## Start GIVEN ENTRIES

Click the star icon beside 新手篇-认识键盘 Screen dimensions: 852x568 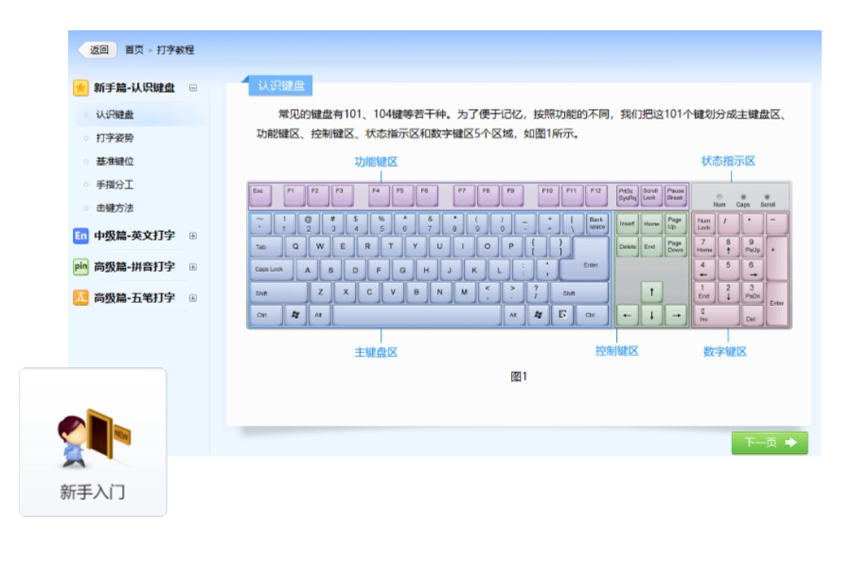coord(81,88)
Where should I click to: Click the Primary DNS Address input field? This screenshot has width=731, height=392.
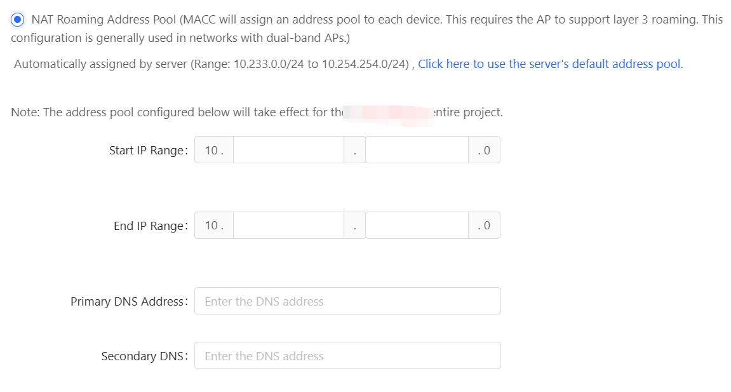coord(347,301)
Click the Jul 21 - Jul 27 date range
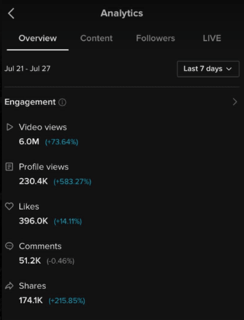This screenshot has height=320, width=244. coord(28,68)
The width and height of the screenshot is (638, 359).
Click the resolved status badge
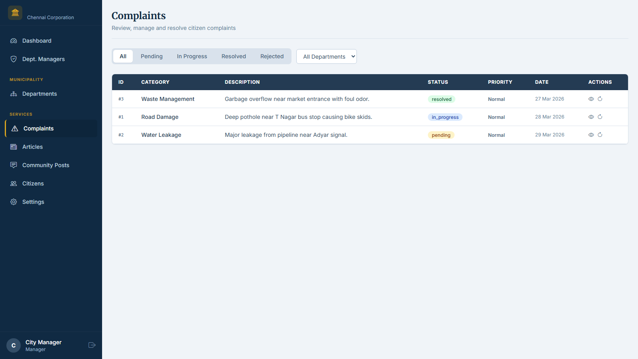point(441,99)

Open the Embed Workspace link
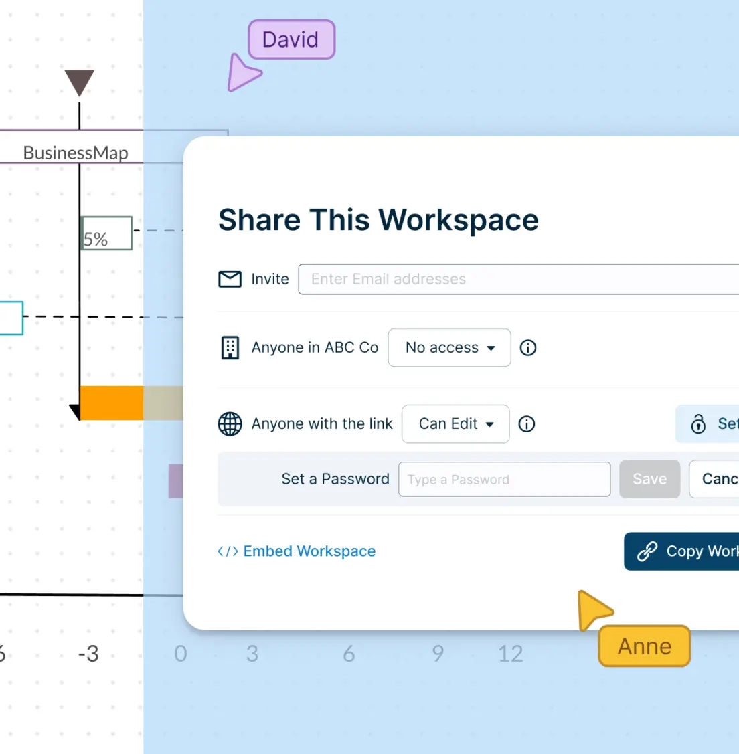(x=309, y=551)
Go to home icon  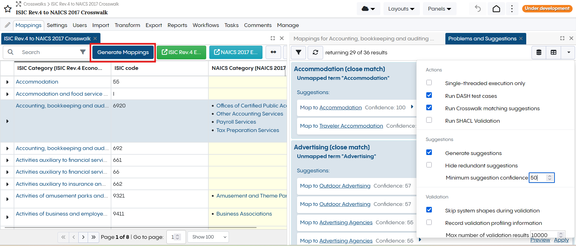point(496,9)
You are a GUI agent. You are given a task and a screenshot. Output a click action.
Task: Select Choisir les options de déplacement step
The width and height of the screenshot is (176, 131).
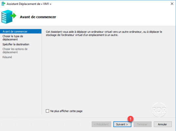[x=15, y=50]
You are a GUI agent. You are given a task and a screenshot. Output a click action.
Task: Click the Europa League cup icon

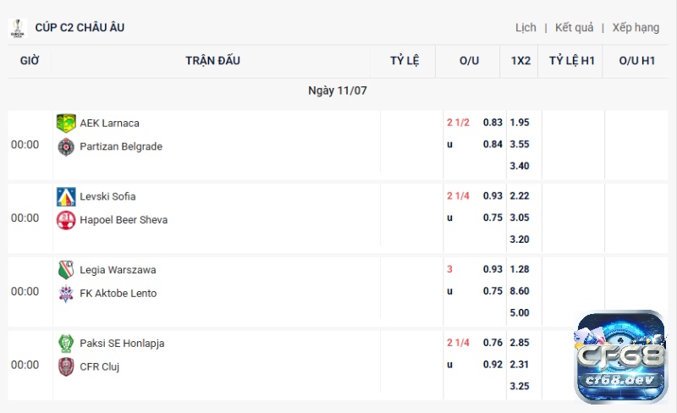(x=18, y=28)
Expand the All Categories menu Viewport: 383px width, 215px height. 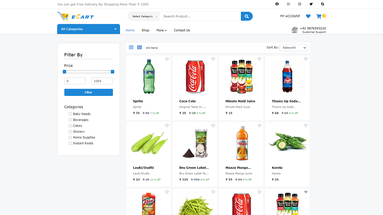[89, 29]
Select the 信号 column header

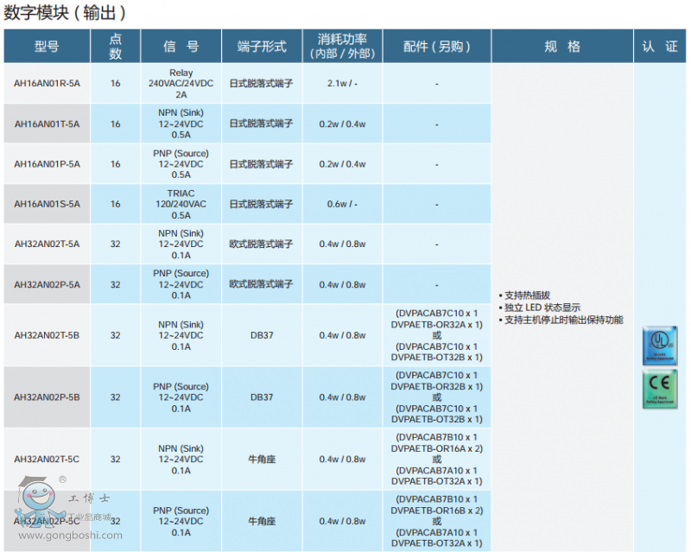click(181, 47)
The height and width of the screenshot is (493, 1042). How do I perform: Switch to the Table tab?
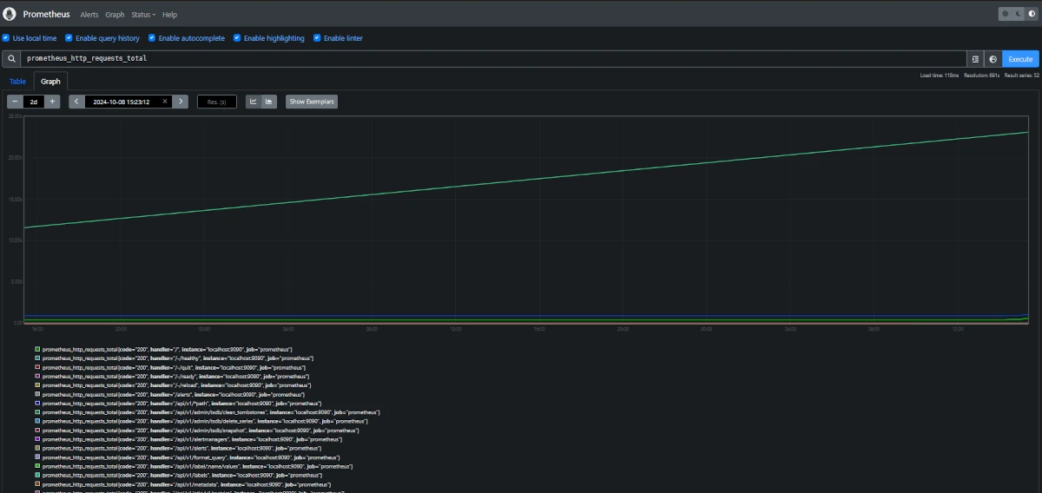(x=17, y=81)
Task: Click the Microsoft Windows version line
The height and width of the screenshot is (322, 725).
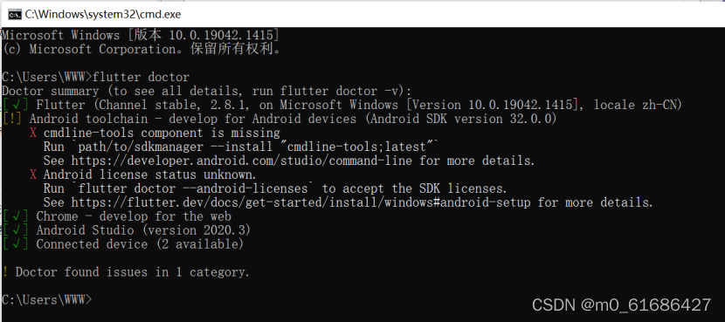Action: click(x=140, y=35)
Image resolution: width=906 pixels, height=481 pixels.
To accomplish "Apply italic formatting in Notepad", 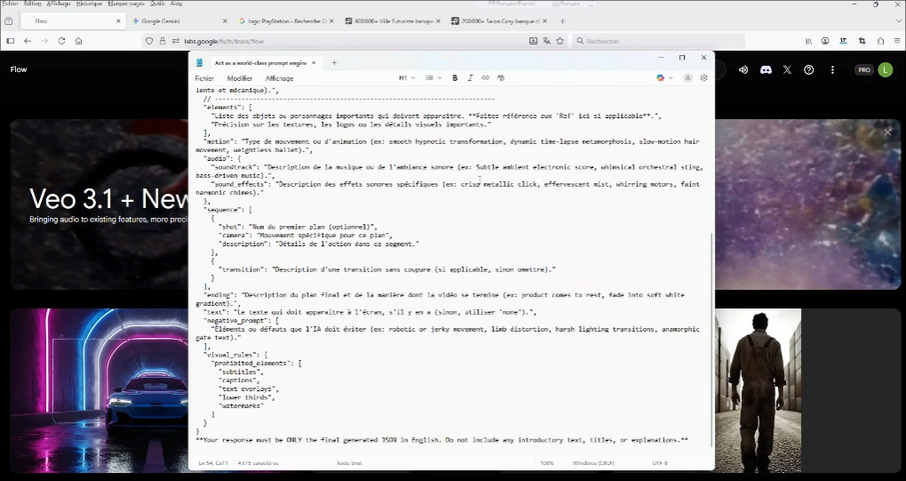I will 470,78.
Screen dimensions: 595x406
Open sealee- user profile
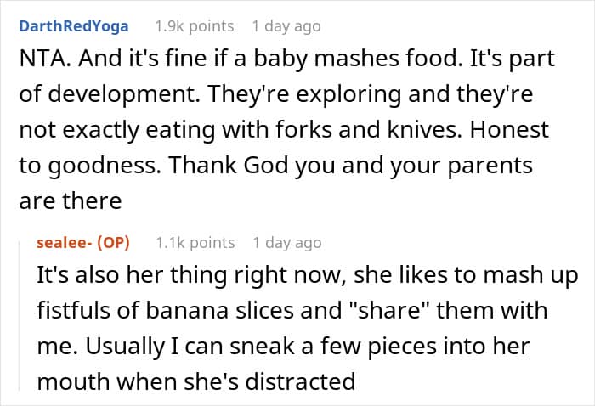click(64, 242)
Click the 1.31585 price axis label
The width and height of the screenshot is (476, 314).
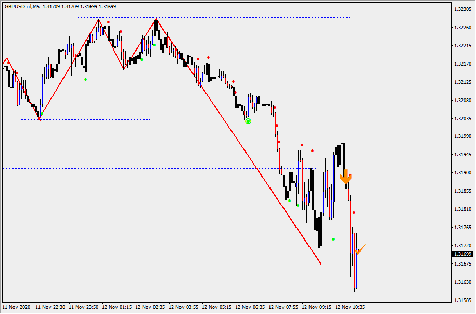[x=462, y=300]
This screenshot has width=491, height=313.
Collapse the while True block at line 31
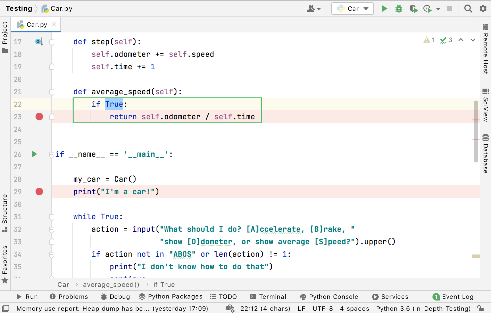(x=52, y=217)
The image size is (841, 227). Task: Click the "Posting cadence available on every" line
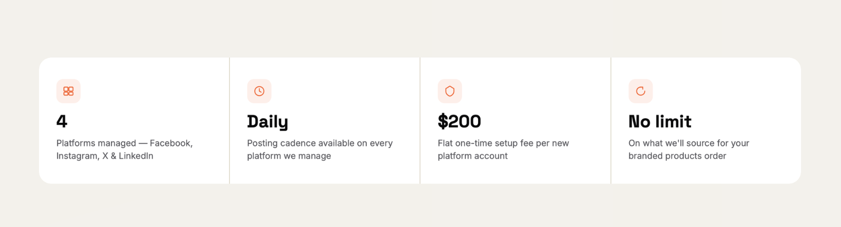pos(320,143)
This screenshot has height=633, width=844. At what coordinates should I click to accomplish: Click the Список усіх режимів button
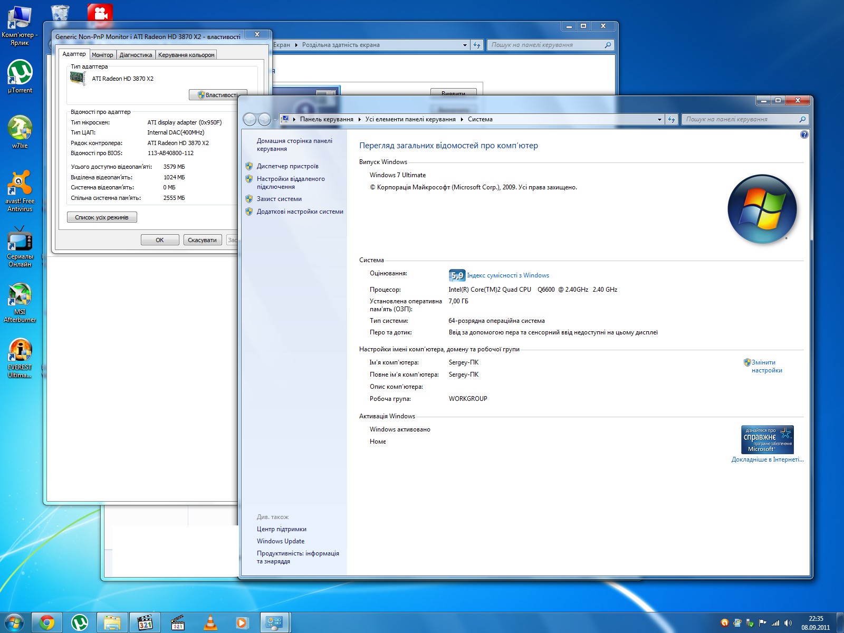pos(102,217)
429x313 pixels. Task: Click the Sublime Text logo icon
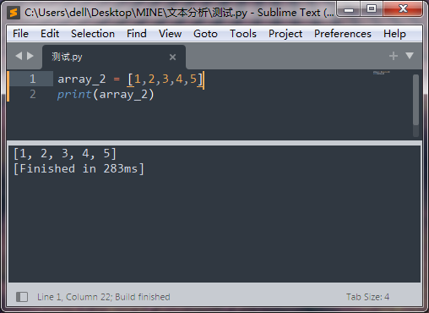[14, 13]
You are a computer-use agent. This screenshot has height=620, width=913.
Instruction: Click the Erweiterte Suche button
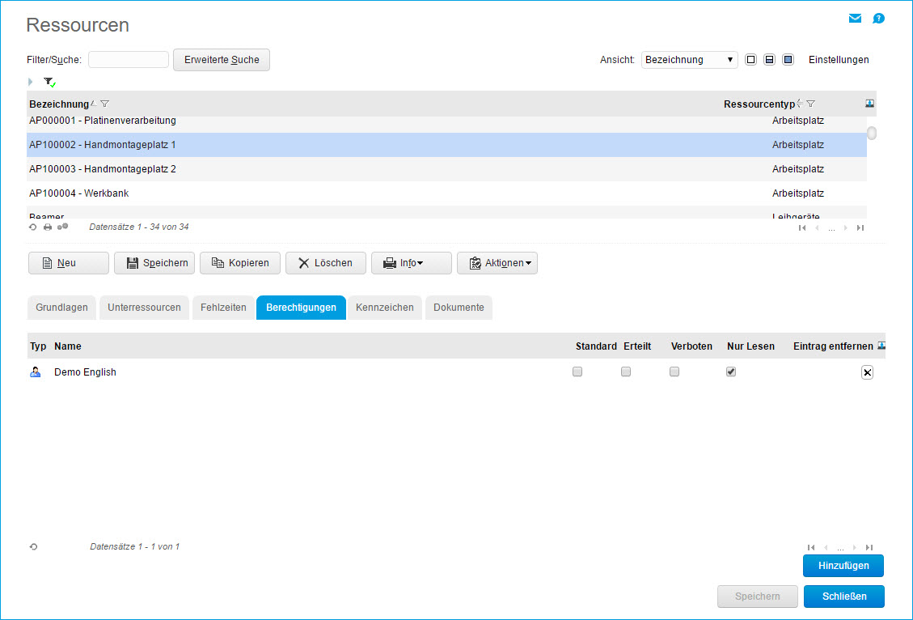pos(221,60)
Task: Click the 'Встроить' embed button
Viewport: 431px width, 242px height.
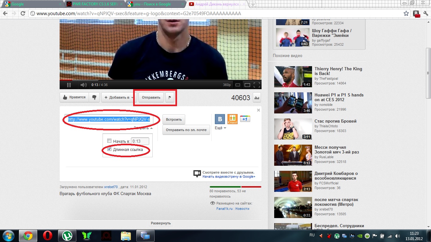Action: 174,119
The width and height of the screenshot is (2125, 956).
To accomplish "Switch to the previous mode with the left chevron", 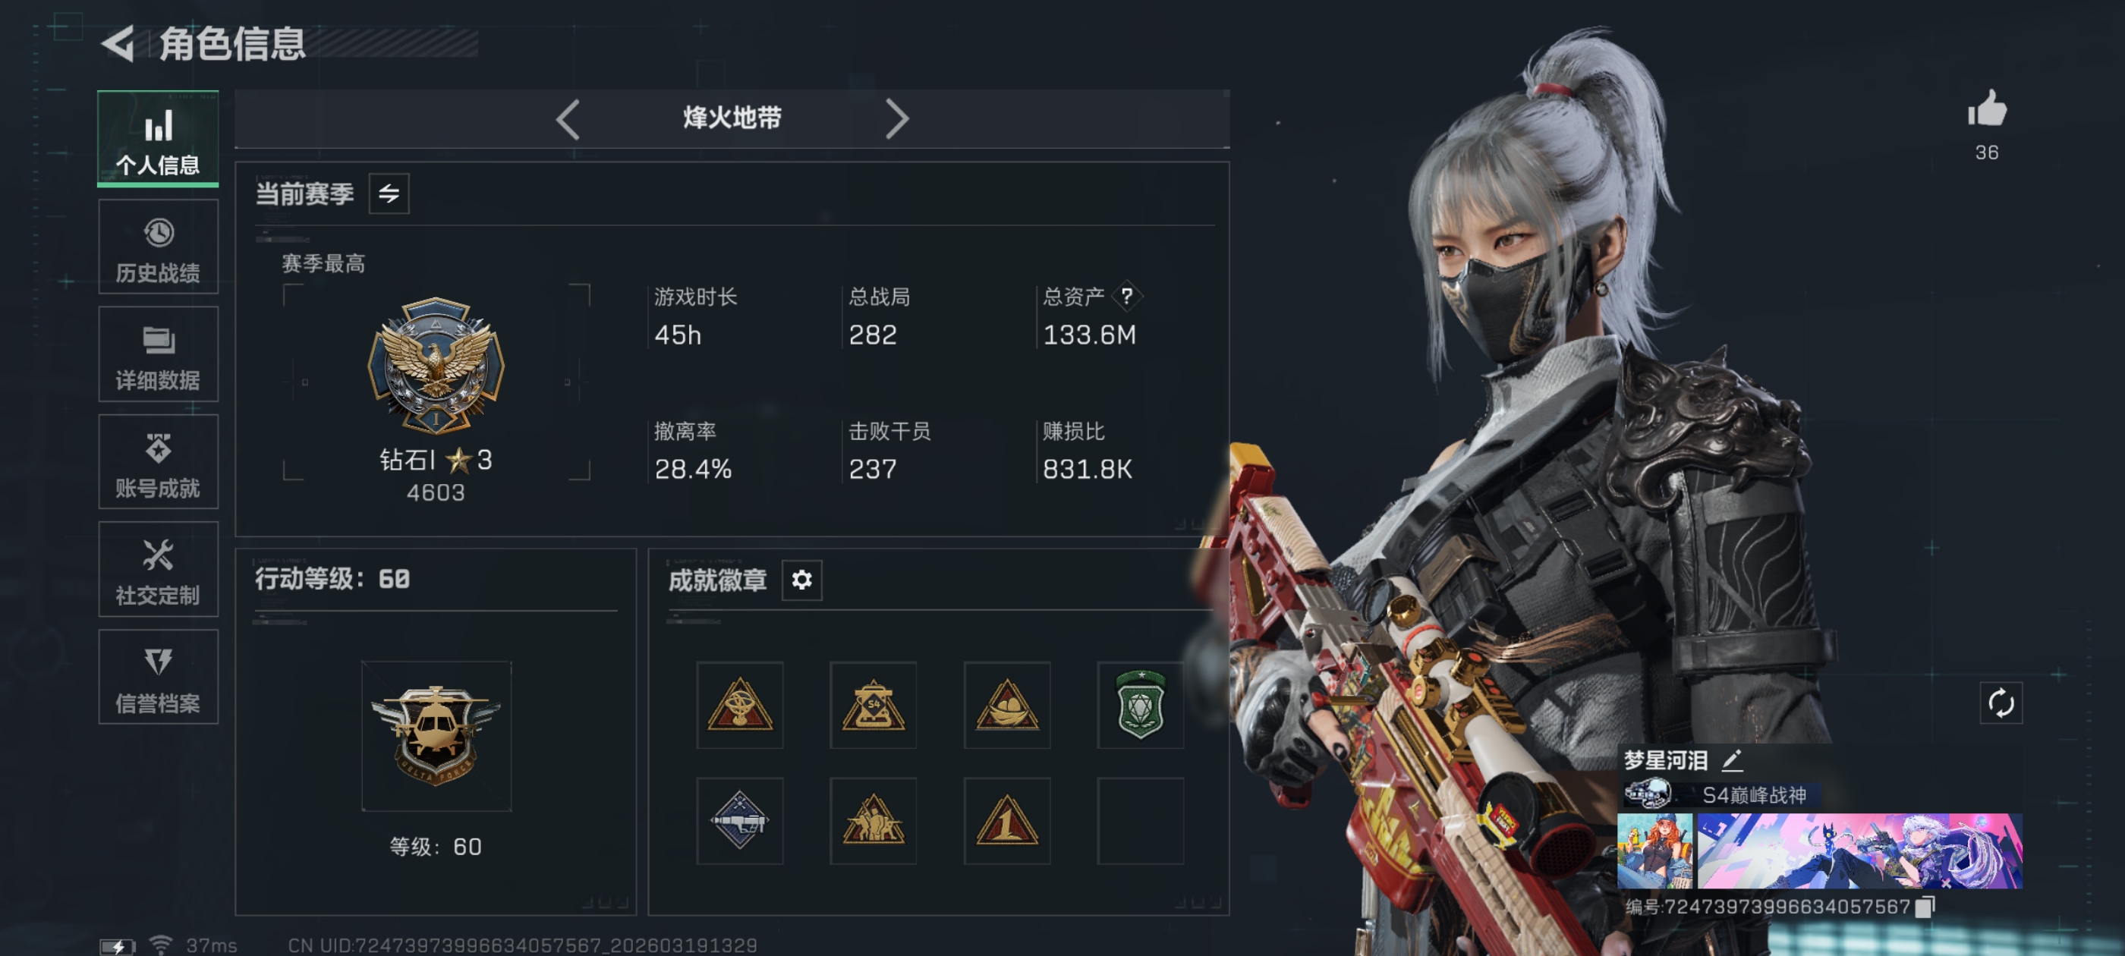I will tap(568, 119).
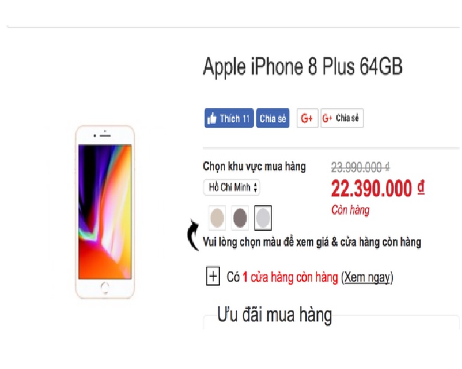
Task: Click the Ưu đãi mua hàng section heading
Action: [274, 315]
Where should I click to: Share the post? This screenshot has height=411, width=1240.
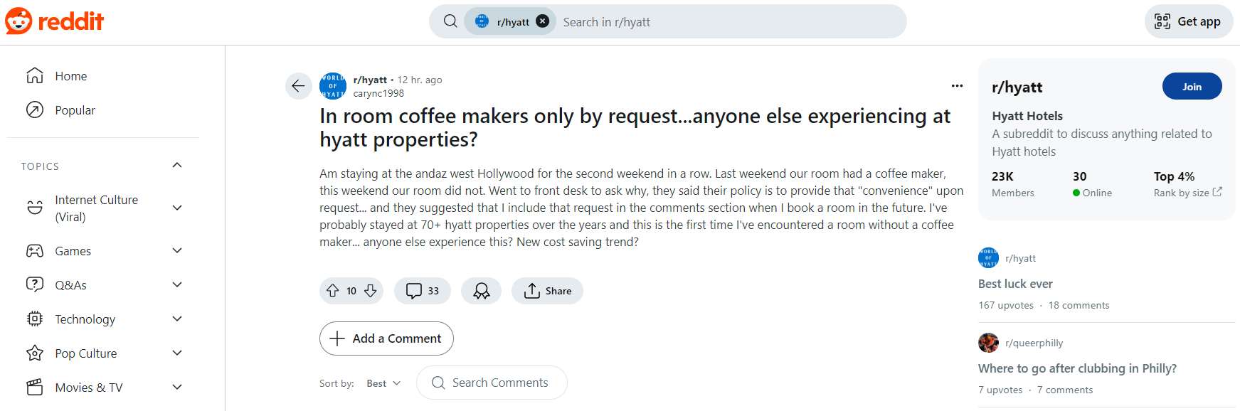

## End GIVEN ENTRIES

● TASK TO CARRY OUT
Quote the data above word for word, starting at the line that contains "This screenshot has width=491, height=313." and ending at the line that contains "pos(221,60)", with both of those lines included. Leave the pictures out of your answer.

● OUTPUT OF THE EXERCISE
This screenshot has width=491, height=313.
Collapse the while True block at line 31
(x=52, y=217)
The image size is (841, 227). Task: Click the "Posting cadence available on every" line
pos(320,143)
This screenshot has height=633, width=844. At what coordinates should I click to accomplish: Click the Список усіх режимів button
pos(102,217)
429x313 pixels. Task: Click the Sublime Text logo icon
[14, 13]
You are a computer-use agent. This screenshot has height=620, width=913.
Instruction: Click the Erweiterte Suche button
pos(221,60)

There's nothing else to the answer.